В груди неприятно кольнуло — её совесть решительно протестовала против того, чтобы оставлять беззащитного человека, пусть даже весьма неприятного, среди недружелюбно настроенных волшебников, которые собирались использовать его как средство давления на его дядю. Не будь он тем самым человеком, который без колебаний проводил сомнительные химические эксперименты на её лучшем друге, Гермиона сразу же начала бы кампанию по его спасению. Но — не в этом случае. — Что с ним? — спросила она с подозрением. — Всё в полном порядке. Сидит себе в одном из помещений Аврората, питается трижды в день, требует книги в огромных количествах — читает со скоростью аппарации. Выводит из себя авроров в охране. Жалуется на скуку, — с иронией ответил Кингсли и прибавил очень недовольно: — А вот с его дядей — проблемы.

Ситуация оказалась простой, но крайне неприятной как для волшебников, так и для Шерлока Холмса, очень некстати оказавшегося между двух миров. Рудольф Холмс внимательно выслушал информацию о том, что его племянник перешёл все дозволенные и недозволенные границы и поставил под угрозу секретность существования магического мира, а также о том, что отпустить его, не стерев ему память, безо всяких гарантий, не представляется возможным. И совершенно спокойно сообщил, что в таком случае они могут делать с Шерлоком Холмсом ровно то, что посчитают нужным, и даже заверил, что это никак не отразится на дальнейших дипломатических отношениях.

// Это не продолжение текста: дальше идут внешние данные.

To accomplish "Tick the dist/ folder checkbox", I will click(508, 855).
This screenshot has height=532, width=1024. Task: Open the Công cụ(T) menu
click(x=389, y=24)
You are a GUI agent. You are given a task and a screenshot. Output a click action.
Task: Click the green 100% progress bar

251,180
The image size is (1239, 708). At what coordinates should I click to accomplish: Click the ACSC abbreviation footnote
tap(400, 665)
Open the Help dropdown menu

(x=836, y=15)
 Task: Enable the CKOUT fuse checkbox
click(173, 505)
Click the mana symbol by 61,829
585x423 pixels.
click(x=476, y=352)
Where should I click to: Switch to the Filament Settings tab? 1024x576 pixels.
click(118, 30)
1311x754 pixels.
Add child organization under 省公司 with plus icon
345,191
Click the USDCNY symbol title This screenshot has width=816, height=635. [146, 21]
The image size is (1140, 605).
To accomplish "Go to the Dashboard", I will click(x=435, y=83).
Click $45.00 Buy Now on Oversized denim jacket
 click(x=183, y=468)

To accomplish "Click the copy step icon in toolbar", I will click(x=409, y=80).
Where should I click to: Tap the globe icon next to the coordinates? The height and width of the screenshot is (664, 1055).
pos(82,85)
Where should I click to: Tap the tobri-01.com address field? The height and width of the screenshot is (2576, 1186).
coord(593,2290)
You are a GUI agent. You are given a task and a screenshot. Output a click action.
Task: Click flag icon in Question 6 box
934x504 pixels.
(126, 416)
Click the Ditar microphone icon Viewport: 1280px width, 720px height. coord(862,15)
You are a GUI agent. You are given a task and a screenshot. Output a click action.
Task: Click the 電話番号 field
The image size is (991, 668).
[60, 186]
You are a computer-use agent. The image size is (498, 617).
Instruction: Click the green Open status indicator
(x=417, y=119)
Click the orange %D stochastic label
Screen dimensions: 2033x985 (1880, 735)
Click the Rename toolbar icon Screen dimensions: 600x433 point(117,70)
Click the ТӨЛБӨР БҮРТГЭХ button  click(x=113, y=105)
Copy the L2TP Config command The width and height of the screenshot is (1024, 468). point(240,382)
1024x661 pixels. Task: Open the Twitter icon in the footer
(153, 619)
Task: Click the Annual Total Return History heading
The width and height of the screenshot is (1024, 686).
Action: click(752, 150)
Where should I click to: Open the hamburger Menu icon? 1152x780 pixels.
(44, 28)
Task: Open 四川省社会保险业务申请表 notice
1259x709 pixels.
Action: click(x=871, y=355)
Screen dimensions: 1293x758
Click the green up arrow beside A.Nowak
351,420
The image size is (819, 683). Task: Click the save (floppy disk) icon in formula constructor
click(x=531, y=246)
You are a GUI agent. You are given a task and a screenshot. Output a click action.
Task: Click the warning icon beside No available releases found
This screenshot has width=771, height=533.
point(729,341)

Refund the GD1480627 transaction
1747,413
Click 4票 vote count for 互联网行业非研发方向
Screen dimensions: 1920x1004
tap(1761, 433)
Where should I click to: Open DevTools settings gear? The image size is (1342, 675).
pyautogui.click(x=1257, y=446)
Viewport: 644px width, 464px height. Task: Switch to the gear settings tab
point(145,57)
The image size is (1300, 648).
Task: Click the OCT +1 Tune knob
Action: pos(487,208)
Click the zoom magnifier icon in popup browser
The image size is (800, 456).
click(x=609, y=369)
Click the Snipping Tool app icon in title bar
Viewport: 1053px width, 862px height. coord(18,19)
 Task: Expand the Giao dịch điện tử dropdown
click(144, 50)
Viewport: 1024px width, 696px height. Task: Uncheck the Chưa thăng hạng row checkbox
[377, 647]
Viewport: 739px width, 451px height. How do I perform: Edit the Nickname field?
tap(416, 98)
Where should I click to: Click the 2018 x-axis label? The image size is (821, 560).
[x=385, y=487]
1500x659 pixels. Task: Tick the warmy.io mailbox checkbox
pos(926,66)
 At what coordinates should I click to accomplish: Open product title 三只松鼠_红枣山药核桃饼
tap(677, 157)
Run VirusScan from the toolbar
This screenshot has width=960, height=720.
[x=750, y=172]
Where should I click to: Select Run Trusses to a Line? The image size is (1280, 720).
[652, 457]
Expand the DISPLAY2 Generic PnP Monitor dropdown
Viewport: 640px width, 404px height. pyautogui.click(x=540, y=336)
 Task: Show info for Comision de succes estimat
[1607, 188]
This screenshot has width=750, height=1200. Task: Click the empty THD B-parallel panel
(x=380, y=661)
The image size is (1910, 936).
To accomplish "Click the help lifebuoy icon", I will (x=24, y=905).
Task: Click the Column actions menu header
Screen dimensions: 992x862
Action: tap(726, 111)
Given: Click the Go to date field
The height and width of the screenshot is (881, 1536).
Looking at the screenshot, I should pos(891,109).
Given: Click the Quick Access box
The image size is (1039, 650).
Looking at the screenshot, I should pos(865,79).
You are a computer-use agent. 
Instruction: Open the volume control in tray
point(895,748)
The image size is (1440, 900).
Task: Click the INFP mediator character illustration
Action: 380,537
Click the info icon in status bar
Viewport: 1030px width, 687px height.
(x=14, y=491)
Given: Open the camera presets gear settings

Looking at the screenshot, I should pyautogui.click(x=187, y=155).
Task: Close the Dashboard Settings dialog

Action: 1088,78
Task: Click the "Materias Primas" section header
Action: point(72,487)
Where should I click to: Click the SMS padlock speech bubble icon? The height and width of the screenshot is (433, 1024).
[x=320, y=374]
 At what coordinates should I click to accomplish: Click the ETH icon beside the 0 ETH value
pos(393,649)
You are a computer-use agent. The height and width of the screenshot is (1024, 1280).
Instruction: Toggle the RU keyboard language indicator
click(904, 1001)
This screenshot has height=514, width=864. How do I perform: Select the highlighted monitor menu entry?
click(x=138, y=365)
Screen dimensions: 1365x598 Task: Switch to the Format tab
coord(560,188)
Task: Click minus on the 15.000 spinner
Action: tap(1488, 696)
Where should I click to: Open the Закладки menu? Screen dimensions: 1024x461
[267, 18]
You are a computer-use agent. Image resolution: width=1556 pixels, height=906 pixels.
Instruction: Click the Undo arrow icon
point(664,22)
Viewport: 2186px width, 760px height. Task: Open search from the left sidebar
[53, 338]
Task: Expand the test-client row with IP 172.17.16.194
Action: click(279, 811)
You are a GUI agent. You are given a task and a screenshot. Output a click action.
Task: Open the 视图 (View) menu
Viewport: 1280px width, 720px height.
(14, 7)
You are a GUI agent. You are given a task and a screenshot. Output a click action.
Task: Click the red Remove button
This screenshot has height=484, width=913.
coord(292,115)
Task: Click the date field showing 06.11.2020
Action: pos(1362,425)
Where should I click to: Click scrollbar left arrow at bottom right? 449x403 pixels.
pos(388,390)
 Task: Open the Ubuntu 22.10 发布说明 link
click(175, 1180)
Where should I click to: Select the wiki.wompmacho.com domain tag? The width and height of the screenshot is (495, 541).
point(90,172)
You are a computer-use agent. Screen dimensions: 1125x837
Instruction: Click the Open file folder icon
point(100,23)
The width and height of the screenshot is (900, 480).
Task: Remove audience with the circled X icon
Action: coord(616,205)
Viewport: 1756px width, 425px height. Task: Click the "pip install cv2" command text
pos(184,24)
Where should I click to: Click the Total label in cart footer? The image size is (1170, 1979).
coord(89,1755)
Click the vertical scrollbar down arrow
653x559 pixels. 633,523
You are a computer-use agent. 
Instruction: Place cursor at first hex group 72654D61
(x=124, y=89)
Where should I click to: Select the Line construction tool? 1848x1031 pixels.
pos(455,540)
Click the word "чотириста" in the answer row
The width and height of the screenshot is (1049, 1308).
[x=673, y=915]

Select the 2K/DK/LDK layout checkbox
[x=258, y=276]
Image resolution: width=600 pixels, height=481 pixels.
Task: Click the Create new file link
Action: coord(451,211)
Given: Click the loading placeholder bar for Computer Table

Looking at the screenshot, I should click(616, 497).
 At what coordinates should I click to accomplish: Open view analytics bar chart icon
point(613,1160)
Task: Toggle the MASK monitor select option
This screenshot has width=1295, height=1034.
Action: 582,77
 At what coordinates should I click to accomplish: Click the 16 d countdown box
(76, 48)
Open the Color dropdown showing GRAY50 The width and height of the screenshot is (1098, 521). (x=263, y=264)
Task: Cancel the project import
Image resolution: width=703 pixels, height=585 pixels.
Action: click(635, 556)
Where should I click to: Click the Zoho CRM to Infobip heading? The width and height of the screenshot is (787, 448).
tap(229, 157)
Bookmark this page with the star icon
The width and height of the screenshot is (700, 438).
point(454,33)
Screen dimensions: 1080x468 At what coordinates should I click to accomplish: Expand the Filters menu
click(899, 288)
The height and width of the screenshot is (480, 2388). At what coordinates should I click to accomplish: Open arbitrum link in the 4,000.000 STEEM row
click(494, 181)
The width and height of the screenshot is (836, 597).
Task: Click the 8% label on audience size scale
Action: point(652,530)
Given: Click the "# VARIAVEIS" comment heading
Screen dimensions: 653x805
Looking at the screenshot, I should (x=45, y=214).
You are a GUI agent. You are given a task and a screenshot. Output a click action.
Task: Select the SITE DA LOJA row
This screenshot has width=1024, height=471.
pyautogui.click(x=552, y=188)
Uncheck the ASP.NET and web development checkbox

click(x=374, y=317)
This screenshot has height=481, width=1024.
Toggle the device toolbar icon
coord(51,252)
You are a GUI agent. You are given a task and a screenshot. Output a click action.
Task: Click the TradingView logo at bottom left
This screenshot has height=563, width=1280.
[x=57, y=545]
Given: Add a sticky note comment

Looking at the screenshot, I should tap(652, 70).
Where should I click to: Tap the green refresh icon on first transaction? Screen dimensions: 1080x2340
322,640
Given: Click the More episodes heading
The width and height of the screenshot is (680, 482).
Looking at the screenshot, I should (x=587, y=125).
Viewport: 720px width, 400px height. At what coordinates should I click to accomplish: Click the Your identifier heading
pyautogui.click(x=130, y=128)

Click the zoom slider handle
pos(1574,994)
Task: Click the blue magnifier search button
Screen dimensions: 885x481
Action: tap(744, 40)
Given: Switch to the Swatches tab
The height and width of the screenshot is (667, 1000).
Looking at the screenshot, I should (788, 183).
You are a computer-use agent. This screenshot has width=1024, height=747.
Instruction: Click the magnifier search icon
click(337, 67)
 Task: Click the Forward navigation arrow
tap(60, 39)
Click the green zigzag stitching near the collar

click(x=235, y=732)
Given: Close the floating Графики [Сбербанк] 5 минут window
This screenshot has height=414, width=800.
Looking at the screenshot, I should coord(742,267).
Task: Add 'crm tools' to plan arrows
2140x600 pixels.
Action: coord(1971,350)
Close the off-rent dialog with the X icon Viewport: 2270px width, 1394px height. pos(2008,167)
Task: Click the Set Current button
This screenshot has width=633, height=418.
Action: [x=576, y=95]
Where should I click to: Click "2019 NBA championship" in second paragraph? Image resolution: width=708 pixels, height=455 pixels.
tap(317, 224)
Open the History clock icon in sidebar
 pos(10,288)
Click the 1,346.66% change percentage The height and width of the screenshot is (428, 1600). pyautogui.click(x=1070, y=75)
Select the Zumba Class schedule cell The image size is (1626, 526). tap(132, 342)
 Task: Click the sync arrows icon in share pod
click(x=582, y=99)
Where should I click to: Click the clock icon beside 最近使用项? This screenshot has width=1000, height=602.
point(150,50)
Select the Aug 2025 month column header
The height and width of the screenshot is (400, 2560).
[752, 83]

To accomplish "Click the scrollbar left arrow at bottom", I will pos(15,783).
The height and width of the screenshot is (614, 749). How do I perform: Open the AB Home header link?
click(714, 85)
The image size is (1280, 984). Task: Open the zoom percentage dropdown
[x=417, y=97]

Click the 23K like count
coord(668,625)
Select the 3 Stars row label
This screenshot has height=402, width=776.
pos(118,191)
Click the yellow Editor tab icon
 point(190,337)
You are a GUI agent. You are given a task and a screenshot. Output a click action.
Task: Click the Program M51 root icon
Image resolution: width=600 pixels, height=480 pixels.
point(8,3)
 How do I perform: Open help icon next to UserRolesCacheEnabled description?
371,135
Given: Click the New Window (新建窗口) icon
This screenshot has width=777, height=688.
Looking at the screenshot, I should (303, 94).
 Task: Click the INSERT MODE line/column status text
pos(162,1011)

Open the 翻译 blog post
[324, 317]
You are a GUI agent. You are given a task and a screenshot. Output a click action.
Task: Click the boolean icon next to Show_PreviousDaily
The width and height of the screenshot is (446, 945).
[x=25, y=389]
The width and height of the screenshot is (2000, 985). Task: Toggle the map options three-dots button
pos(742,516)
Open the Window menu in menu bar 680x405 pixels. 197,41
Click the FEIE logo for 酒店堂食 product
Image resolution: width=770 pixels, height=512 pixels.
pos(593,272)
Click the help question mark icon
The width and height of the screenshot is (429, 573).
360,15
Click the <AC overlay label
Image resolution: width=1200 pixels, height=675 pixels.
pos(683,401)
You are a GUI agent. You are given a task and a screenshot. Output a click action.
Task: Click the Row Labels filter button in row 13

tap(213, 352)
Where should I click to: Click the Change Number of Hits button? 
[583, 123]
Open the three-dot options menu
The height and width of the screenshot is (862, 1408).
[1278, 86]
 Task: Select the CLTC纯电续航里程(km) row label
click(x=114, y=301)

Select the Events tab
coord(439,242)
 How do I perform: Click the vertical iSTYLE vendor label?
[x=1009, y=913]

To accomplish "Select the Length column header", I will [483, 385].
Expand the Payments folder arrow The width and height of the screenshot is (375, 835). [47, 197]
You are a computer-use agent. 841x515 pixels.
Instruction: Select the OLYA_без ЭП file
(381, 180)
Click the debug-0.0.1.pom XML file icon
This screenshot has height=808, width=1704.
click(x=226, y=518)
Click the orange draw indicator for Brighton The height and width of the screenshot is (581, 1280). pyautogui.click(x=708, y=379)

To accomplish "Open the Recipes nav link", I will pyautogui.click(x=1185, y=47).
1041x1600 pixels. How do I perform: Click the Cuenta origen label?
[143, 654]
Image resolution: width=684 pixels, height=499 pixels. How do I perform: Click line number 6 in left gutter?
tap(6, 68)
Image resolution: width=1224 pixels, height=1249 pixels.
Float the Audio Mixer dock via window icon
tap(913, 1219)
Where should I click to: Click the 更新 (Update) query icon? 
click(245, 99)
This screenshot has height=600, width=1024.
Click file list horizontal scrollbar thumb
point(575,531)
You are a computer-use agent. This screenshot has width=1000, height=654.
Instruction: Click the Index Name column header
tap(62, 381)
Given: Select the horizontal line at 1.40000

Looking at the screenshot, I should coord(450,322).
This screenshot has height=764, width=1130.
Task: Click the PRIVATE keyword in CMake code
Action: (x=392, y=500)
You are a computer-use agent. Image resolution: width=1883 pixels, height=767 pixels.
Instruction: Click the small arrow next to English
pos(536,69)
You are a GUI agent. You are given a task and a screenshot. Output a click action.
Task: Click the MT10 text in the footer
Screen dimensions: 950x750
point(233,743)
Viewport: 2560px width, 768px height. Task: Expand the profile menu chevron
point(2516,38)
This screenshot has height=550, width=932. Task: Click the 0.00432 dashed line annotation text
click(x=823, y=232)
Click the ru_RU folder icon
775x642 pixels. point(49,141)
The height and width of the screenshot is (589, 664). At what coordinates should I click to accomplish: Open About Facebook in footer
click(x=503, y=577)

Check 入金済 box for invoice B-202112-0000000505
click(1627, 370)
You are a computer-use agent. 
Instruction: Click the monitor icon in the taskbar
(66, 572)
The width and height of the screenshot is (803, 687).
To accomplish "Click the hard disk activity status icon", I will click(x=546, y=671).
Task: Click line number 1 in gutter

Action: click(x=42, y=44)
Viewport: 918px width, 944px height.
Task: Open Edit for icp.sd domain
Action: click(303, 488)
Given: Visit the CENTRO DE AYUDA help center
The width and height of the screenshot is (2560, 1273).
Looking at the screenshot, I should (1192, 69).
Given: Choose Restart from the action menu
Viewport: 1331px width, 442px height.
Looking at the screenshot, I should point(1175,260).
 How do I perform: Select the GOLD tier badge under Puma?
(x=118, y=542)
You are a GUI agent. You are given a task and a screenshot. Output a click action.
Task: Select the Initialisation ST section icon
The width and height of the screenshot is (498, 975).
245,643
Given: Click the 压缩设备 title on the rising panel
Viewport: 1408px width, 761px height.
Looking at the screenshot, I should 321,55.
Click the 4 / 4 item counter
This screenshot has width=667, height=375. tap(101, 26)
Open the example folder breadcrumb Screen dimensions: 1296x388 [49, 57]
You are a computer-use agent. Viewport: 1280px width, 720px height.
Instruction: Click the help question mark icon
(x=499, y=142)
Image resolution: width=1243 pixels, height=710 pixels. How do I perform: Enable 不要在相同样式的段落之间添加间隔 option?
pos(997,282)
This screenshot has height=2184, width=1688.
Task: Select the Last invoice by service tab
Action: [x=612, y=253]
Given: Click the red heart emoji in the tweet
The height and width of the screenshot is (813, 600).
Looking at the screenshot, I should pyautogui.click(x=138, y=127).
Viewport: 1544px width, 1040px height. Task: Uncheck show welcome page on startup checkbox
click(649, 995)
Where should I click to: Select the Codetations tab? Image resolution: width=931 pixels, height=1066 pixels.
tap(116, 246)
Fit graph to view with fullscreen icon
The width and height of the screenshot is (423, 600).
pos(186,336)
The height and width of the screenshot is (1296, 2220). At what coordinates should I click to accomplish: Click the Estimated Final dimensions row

Гермиона проглотила рвущееся на язык ругательство — потому что это было категорически за гранью её понимания. — Он швырнул мне это «всё, что вам угодно» в лицо, — зло сказал Кингсли. Впрочем, он негодовал скорее из-за сорвавшегося плана, а не из-за крушащейся веры в человечество. — И, Мерлин, — он с силой шваркнул кулаком о стол, — мне действительно придётся либо выжечь парню его гениальные мозги, либо каким-то образом обвешать клятвами и взять под полный контроль, потому что у него самого тормозов нет вообще — с понятием инстинкта самосохранения он знаком разве что по книжкам. — Кингсли, — сказала Гермиона, — это неправильно. Он не виноват… Нельзя просто… — она пыталась подобрать слова, — ему же лет двадцать. Нельзя просто взять и поломать ему жизнь из-за того, что он оказался слишком любопытным, а его дядя — беспринципный подонок. Если бы Рудольф согласился, ты же отпустил бы его, да?